Work task: In the records below, find the line that contains "Click the settings", then transcribe it and every later line exactly, stopping at the final line.

Records for the task:
***

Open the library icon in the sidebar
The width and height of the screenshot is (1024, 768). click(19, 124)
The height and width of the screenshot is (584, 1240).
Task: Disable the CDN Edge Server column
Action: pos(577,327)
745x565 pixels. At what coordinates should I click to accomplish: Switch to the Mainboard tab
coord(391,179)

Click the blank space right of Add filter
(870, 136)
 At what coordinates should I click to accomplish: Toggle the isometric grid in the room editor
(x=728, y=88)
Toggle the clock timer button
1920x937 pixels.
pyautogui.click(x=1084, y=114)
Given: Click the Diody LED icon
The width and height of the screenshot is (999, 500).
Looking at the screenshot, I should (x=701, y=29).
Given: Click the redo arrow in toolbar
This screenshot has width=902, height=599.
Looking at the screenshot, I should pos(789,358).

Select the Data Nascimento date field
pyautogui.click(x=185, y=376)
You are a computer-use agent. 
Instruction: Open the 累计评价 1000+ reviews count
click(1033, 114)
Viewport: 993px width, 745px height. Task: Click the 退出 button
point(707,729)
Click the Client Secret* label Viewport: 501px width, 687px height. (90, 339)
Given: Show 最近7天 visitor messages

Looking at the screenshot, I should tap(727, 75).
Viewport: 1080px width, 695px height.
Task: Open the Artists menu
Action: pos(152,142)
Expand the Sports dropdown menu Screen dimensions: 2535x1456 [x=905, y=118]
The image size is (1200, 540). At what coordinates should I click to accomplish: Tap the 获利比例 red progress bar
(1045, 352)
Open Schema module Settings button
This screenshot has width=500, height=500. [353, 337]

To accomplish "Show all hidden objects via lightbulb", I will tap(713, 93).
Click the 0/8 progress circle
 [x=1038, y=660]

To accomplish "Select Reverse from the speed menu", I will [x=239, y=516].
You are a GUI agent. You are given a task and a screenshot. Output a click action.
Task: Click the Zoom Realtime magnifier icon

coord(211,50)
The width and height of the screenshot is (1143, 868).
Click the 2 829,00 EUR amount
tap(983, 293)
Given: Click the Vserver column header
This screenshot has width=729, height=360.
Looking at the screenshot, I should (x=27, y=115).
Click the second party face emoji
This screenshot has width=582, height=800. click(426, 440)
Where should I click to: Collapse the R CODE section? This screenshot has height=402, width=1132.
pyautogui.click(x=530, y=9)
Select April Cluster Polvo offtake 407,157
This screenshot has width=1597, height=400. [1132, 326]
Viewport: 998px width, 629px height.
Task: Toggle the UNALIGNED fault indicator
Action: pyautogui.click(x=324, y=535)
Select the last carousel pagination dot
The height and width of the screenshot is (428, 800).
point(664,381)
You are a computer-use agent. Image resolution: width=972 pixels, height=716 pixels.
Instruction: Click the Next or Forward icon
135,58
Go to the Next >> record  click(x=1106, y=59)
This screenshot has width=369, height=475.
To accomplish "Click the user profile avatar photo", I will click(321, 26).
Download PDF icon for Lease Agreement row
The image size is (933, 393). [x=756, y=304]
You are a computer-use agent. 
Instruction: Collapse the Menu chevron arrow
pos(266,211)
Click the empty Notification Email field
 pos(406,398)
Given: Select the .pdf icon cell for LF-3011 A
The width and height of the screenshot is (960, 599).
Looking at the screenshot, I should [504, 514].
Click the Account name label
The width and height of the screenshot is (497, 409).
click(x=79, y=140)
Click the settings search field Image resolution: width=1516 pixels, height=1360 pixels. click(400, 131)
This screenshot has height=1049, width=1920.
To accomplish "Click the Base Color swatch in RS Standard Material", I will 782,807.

***

Reply to the task:
Click the settings search field Image resolution: width=1516 pixels, height=1360 pixels. click(400, 131)
This screenshot has height=1049, width=1920.
To accomplish "Click the Base Color swatch in RS Standard Material", I will 782,807.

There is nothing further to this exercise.